Arriving at four-and-a-half hours, City Hall is Wiseman’s second longest film, yet it arguably stills bits off a little more than it can chew. Long passages take place within drab offices and administrative chambers. But just as his last (great) film, Ex Libris, strayed from the main branch of the New York Public Library to chart the full cultural reach of that institution, City Hall looks beyond the walls of its titular setting — to drop by Red Sox games and fundraisers, peeping in on school board meetings and press conferences, crashing sanitation routes and animal-control calls. Given the vast sprawl of his interests, Wiseman might as well have chopped off the second word of the title.

So while City Hall may lack any clear narrative progression, the film still provides something that might qualify as a first, as Wiseman locates a protagonist of sorts: Mayor Marty Walsh, whose multiple appearances throughout the movie might have something to do with the demands of the job. Almost everywhere the camera goes, from a veterans’ hall to a food bank to a senior center, Walsh turns up, speaking to his constituents and ensuring them that he’s mindful of their needs. As the film provides a sense of just how much time the mayor of a major city spends addressing public functions, Wiseman is still someone who’s been studying the inner workings of American civics for too long to buy wholesale into any savior narratives. The structure of the film subtly underscores a disconnect between the rhetoric of change and the reality of how long it can take: While Walsh’s staff calmly, dryly debates how to address Boston’s high eviction rate, we meet a desperate man for whom the issue is far from theoretical.

And there’s a lot of that in City Hall. Wiseman here continues his fascination with meetings and speeches; there’s roughly three hours here of people either talking into a microphone or sitting around a conference table. Some of these meetings, honestly, seem like the kind that the people who are actually attending them clearly wish that they could have skipped. In the opening ten minutes, Wiseman serves up a city budget seminar, complete with pie charts from a projector and a presenter who comes across like the dullest of teacher assistants, as if daring some viewers to flee from the get-go.

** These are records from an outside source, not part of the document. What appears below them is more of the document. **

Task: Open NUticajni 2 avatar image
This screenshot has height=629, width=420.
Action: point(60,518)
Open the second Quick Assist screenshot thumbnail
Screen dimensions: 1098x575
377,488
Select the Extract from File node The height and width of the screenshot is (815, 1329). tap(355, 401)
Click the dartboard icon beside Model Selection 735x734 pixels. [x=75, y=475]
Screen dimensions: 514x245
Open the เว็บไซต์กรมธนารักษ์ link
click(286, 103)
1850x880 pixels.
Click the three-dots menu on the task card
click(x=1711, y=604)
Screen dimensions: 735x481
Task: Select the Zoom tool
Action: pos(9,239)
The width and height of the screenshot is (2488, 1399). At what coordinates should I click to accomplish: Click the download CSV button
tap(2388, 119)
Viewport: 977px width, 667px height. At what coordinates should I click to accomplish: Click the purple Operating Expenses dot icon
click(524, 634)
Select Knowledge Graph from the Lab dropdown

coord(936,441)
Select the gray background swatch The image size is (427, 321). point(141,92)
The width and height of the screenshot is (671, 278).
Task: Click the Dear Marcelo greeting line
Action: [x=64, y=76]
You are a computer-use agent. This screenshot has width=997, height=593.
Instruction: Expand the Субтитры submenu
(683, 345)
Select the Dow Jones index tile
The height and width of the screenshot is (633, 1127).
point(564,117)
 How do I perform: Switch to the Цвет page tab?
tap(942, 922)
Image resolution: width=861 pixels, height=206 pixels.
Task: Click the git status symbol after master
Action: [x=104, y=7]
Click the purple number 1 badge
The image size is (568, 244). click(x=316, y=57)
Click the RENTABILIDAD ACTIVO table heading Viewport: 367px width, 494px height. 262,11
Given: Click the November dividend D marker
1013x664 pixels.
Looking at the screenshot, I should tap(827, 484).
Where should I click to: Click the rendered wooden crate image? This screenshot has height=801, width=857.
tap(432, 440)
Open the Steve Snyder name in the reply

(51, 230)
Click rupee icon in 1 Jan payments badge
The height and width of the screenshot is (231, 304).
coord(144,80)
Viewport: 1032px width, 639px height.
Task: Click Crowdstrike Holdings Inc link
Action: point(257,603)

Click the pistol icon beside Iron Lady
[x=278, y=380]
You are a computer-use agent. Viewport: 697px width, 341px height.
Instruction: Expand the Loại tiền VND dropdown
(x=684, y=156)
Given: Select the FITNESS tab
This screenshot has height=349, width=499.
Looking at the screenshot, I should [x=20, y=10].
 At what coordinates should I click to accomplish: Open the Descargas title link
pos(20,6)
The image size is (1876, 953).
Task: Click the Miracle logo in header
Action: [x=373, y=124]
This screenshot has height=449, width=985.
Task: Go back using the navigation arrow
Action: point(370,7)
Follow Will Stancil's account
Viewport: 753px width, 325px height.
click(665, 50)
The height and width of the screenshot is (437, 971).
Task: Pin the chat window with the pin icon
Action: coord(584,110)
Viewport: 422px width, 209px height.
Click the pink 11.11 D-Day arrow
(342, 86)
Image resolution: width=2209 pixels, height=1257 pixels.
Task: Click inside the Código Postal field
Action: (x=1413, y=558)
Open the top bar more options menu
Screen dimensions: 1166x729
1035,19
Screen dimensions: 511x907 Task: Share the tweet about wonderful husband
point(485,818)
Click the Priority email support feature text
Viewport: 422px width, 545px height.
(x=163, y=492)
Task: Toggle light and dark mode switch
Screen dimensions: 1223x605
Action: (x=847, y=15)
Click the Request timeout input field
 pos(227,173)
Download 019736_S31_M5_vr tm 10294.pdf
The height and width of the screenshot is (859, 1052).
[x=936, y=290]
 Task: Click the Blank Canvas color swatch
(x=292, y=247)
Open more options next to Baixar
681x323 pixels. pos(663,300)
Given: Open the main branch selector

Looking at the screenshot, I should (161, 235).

Yet, as City Hall may start to feel like C-SPAN, Wiseman’s approach guarantees memorable encounters. There is, for example, a contentious community meeting about the arrival of a new cannabis dispensary — a sequence that functions like a microcosm for the whole complicated business of running a city and trying to meet everyone’s conflicting needs. But then there’s also the pleasures of watching how Boston’s traffic engineers monitor possible jams on a huge bank of closed-circuit monitors or the goofy spectacle of a garbage truck devouring discarded mattresses, bed frames, and (somehow) an entire metal barbecue grill. Yet the subject matter this time also results in both a smaller fraction of oddball personalities and a larger volume of scenes devoted to bureaucratic discussion. Is there such a thing as too much curiosity in a nonfiction filmmaker? Wiseman’s refusal to simplify — his allergy to easy conclusions — sometimes manifests itself as a reluctance to separate the conversational yolk from the eggshell, or to cut away from anything. City Hall, in other words, may sometimes try the patience of even a big Wiseman fan. Yet still, there’s a method to his occasional tedium, too: While Walsh makes his inspirational remarks, the real work of political progress, especially on the local level, is slower and much less glamorous; it happens around the table, not at the podium. City Hall, with its patient, observant senses, delivers on an experiential look as it finds humanity alongside the bureaucracy; delving in the details of the role government and community share.